» **What you have to do**
Where an entry contains an image, skip the image and print the rest exactly.

» **Dataset entries**
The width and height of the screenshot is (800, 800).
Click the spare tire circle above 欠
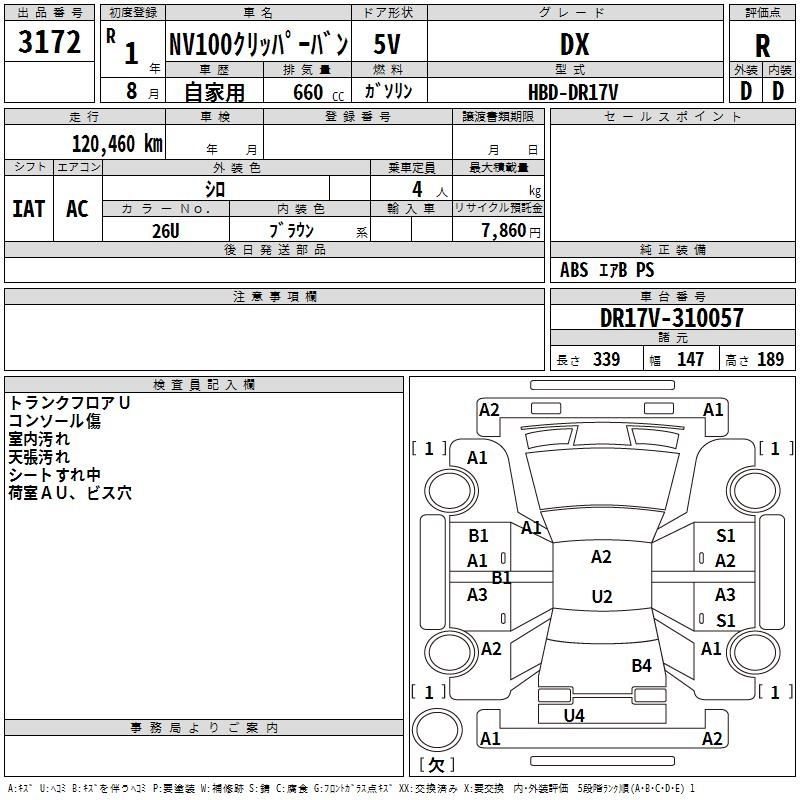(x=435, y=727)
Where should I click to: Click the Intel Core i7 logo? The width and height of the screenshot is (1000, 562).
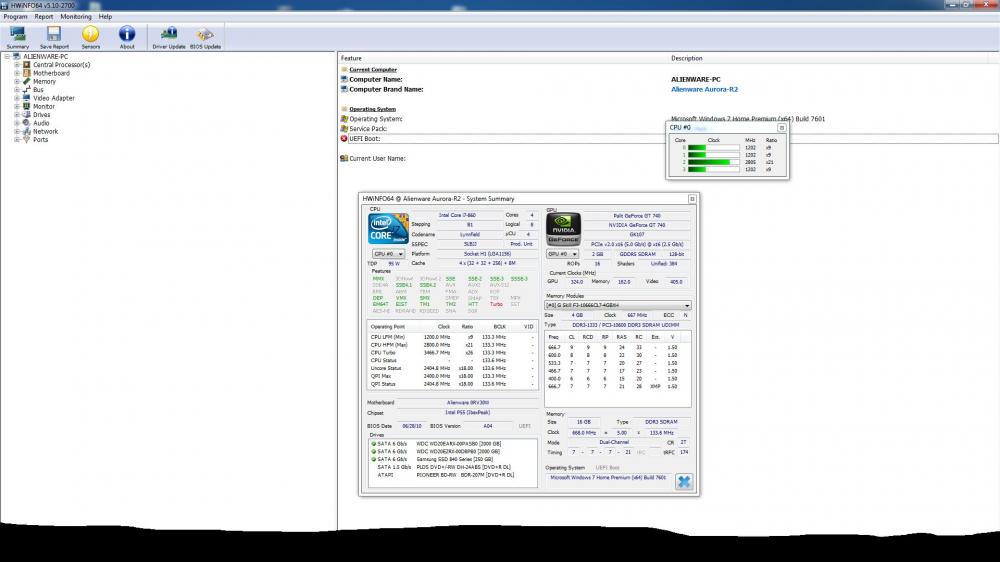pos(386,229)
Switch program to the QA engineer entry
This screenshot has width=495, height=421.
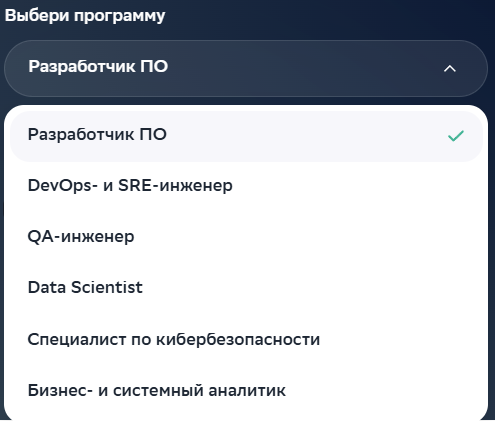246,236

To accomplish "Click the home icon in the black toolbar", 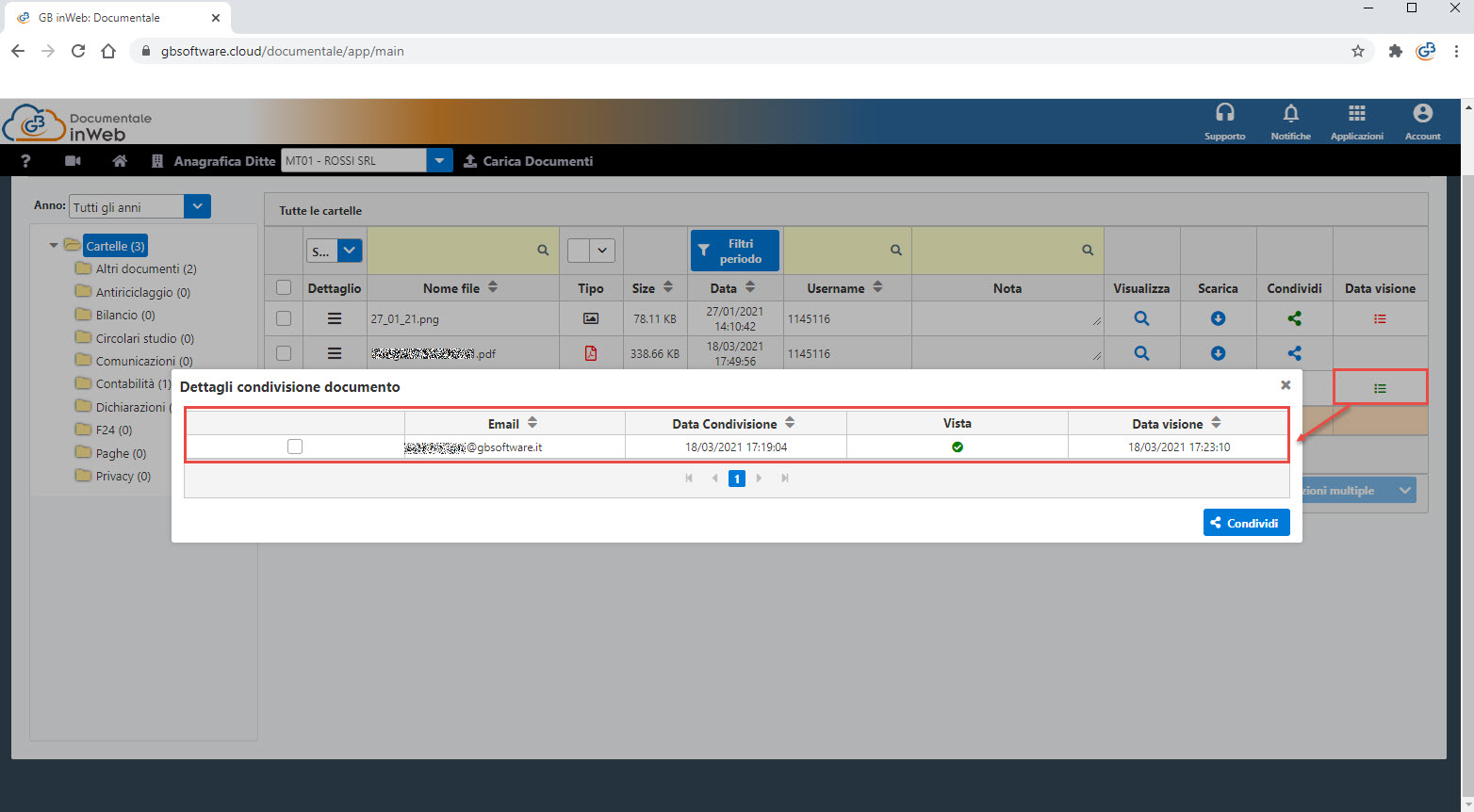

» **Task answer**
The width and height of the screenshot is (800, 800).
Click the spare tire circle above 欠
(x=435, y=727)
Where should I click to: Click the Intel Core i7 logo? The width and height of the screenshot is (1000, 562).
pos(386,229)
Switch program to the QA engineer entry
This screenshot has width=495, height=421.
246,236

To accomplish "Click the home icon in the black toolbar", 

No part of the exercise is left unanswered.